Ein angeblich mündlich eingeholtes Einverständnis genügt insoweit nicht, da die Zustimmung nur durch einen fömlichen Beschluss der Eigentümerversammlung erfolgen kann (oder durch einen Umlaufbeschluss).
AG Bottrop, AZ: 20 C 39/16, 27.07.2017
Aus öffentlich-rechtlichen Vorschriften über die Abfallbeseitigung ergeben sich keine Duldungspflichten für die Wohnungseigentümer.

Ein Wohnungseigentümer hat keinen Anspruch auf Beibehaltung des bisherigen Standortes der Mülltonnen.
LG Aurich, AZ: 4 S 46/17, 24.07.2017
Bei Geltung des Kopfstimmrechts entsteht ein neues Stimmrecht, wenn ein Wohnungseigentümer das Alleineigentum an einer von mehreren Einheiten auf eine von ihm beherrschte juristische Person überträgt; die juristische Person ist von der Ausübung ihres Stimmrechts nicht allgemein ausgeschlossen.

Ein Stimmrechtsausschluss wegen rechtsmissbräuchlichen Verhaltens kommt nur ausnahmsweise und unter engen Voraussetzungen in Betracht.
BGH Karlsruhe, AZ: V ZR 290/16, 14.07.2017
Der Rückstand eines Wohnungseigentümers mit dem laufenden Hausgeldzahlungen lässt das Rechtsschutzbedürfnis für eine Anfechtungsklage nicht entfallen.

Auch die jahrelange Hinnahme einer fehlerhaften Abrechnung führt nicht zur Verwirkung des Anfechtungsrechts.

Eine Jahresabrechnung ist nur dann ordnungsgemäß, wenn der Abrechnungssaldo mit dem Saldo der Kontostände übereinstimmt.
AG Essen, AZ: 196 C 14/17, 13.07.2017
Ob und in welchem Umfang die Wohnungseigentümer (auch freiwillig) für den Zustand benachbarter (öffentlicher) Fläche Sorge tragen, ist keine Frage der generellen Beschlusskompetenz, sondern eine Frage ordnungsgemäßer Verwaltung.

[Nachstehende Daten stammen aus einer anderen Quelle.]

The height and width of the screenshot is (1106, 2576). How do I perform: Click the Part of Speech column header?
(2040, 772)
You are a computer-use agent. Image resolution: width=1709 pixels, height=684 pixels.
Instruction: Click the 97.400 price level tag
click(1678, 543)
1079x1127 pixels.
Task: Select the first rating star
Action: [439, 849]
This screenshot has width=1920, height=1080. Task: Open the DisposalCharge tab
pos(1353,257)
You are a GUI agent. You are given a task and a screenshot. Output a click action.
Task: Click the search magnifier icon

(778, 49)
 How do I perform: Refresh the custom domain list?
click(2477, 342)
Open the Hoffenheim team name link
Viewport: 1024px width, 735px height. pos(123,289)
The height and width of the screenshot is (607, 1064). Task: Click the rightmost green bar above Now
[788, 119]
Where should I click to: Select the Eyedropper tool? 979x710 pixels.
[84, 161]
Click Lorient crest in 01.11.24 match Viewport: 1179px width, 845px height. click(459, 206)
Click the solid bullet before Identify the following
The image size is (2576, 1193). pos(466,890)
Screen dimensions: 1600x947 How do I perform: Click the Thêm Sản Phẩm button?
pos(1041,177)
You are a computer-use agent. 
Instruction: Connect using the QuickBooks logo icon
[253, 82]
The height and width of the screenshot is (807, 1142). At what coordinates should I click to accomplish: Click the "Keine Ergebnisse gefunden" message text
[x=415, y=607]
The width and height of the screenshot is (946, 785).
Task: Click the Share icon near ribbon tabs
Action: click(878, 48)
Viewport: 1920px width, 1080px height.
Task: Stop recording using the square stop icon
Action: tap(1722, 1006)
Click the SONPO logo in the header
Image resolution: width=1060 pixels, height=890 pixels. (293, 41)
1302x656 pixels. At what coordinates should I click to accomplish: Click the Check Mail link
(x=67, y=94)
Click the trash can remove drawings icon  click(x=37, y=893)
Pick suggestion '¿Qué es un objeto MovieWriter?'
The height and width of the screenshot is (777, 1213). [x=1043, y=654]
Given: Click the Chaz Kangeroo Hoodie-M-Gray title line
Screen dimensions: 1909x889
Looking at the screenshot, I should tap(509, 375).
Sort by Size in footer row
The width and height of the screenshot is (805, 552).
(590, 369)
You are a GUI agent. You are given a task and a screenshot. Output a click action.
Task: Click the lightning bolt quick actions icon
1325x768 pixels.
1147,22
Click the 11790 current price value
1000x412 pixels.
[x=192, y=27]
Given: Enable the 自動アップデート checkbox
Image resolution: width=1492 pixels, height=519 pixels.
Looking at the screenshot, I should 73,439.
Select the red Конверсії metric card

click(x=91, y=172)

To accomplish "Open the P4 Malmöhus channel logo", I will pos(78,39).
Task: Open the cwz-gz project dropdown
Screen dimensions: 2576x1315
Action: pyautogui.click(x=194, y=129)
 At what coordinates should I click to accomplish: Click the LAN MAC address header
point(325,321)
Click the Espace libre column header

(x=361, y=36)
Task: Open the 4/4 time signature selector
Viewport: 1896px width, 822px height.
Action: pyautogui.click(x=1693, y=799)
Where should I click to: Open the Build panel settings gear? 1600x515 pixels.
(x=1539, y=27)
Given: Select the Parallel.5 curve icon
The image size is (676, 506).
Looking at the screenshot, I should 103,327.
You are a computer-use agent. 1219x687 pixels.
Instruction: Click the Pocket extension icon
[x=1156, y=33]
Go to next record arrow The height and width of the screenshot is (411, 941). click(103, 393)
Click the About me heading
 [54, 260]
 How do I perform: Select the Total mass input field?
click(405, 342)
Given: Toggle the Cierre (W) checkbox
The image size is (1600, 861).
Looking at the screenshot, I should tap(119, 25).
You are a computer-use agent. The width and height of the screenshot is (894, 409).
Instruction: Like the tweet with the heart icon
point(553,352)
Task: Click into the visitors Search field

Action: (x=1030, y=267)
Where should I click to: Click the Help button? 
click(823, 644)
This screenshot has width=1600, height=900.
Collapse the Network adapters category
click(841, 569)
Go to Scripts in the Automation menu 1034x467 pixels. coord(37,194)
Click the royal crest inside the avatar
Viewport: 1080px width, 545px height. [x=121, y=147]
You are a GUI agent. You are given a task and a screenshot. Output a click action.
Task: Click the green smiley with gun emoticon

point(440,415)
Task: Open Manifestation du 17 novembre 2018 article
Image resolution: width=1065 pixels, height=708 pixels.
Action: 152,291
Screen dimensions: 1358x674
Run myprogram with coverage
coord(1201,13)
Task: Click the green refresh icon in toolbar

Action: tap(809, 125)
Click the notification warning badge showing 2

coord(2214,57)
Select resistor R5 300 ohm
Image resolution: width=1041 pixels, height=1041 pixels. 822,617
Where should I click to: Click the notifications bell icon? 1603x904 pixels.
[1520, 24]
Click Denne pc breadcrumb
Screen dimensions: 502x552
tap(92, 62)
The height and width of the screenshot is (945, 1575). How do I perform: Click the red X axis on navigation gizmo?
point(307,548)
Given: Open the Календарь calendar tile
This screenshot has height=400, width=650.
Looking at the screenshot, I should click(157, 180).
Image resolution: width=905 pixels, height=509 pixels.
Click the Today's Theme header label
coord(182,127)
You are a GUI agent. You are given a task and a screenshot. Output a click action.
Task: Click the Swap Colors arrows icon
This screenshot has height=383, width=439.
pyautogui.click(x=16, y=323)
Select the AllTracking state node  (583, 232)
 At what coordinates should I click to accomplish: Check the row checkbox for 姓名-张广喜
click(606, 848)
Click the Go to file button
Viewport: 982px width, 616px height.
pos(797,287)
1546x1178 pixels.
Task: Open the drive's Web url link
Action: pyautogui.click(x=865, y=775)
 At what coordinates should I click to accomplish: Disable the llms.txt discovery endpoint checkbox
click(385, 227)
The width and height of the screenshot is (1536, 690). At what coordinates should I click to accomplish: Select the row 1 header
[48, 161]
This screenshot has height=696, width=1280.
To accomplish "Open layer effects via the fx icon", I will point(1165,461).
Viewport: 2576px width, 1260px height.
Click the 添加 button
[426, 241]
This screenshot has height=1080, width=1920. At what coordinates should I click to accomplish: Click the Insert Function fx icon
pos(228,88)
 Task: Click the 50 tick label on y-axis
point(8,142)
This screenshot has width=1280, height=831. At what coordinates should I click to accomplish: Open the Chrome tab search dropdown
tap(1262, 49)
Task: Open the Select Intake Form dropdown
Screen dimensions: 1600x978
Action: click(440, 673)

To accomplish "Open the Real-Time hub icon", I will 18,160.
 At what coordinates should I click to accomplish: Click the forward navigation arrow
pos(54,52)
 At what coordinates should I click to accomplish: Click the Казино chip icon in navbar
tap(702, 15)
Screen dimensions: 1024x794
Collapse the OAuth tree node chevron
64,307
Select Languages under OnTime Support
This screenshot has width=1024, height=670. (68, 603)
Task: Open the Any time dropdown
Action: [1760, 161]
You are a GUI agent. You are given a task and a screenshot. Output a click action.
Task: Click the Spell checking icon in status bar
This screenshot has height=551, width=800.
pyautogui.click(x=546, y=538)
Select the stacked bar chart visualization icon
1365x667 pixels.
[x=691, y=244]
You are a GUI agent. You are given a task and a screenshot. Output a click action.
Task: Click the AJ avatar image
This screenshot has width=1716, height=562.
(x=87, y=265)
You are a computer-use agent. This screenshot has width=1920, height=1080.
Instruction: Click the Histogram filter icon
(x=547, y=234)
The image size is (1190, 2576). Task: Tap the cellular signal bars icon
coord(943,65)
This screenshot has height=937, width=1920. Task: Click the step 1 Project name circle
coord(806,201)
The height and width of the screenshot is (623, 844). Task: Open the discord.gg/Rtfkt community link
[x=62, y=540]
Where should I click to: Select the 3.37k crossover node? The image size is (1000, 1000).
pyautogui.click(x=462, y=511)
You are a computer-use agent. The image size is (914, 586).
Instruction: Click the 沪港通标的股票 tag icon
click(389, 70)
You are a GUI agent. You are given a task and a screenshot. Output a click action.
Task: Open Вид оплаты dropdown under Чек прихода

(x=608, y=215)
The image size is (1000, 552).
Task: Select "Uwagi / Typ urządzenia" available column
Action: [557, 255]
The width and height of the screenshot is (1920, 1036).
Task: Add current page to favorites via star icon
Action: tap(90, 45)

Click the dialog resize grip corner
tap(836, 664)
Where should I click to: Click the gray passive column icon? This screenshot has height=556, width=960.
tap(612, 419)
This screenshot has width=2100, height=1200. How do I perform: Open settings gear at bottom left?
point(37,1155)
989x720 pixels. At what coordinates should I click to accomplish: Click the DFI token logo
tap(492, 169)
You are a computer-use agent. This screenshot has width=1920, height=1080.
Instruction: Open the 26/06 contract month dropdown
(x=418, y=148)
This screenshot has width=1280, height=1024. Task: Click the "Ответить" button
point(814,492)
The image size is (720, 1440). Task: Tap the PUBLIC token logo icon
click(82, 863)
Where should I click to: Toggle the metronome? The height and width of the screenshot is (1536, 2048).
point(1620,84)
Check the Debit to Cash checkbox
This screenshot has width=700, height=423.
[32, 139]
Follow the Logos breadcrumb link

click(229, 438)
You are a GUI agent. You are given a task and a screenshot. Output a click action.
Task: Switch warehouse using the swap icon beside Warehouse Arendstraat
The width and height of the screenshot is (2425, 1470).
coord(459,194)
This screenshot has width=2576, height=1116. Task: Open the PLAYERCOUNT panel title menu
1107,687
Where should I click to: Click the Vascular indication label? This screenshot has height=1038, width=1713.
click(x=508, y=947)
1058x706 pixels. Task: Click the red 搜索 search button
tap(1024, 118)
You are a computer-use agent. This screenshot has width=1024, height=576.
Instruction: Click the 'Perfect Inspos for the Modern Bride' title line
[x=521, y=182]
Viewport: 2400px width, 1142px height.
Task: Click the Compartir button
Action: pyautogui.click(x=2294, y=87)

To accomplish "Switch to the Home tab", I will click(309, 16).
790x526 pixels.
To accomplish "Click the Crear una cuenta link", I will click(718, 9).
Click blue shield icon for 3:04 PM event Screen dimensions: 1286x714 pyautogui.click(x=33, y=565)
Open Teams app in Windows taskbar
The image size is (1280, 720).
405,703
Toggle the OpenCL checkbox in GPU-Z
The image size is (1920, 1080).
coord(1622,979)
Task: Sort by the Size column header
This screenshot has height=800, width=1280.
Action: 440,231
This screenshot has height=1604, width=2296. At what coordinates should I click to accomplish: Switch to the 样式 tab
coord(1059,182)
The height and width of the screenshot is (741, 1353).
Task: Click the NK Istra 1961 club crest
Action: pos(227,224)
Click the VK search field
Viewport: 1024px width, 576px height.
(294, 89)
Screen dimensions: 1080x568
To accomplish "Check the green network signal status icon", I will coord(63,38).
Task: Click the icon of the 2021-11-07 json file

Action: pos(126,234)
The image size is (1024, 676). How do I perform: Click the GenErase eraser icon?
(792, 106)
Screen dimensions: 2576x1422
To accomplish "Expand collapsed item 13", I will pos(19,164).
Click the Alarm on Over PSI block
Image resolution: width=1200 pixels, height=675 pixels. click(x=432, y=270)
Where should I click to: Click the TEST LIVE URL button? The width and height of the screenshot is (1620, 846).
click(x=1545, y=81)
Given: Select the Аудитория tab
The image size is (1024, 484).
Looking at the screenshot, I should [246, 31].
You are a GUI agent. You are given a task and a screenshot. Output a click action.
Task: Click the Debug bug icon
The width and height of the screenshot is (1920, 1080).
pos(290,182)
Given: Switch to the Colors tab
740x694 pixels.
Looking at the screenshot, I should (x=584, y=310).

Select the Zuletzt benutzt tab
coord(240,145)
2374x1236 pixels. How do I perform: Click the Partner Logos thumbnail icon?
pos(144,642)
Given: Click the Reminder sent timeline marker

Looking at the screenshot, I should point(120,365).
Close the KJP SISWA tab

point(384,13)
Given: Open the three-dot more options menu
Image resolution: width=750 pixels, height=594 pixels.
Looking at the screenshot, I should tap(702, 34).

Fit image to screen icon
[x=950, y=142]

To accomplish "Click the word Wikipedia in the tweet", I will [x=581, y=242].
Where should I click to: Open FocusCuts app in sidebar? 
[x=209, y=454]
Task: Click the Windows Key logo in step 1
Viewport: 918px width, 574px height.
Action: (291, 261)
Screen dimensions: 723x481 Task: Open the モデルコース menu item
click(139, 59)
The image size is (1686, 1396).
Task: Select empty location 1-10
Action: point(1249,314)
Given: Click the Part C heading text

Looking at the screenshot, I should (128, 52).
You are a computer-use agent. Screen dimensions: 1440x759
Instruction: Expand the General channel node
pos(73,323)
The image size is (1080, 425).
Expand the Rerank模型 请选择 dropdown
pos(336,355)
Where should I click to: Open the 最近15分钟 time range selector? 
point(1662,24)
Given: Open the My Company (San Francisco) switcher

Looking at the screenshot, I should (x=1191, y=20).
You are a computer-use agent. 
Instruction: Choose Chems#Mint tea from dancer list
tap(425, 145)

Ein Beschluss widerspricht nicht ordnungsgemäßer Verwaltung, wenn der beschlossene Winterdienst im Interesse der Gesamtheit der Wohnungseigentümer erfolgt und er bei objektiv vernünftiger Betrachtungsweise unter Berücksichtigung der vorhandenen Gegebenheiten nützlich ist.
LG Hamburg, AZ: 318 S 95/16, 28.06.2017
Im Verwaltervertrag dürfen für die dem Verwalter obliegenden üblichen Tätigkeiten keine Sondervergütungen festgelegt werden.

Etwas anderes gilt nur dann, wenn die Wohnungseigentümergemeinschaft im Einzelfall dem Verwalter für seine vertraglich geschuldete Tätigkeit ein Sonderhonorar zubilligen will.

Beim Verwalterwechsel ist der zum 01.01. des Folgejahres eintretende neue Verwalter zur Erstellung der Jahresabrechnung des Vorjahres verpflichtet.

Jeder Wohnungseigentümer hat einen Anspruch auf einen eigenen Briefkasten.
LG Dortmund, AZ: 1 S 320/16, 20.06.2017
Die Sondernutzungsrechte, die zwar wirksam vereinbart, aber aber mangels Eintragung nicht "verdinglicht" worden sind, müssen die nachfolgenden Eigentümer und sonstigen dinglich Berechtigten nicht gegen sich gelten lassen.

Dies hat zur Folge, dass zur Eintragung von Sondernutzungsrechten an auch die Bewilligung der nachfolgenden Wohnungseigentümer erforderlich ist.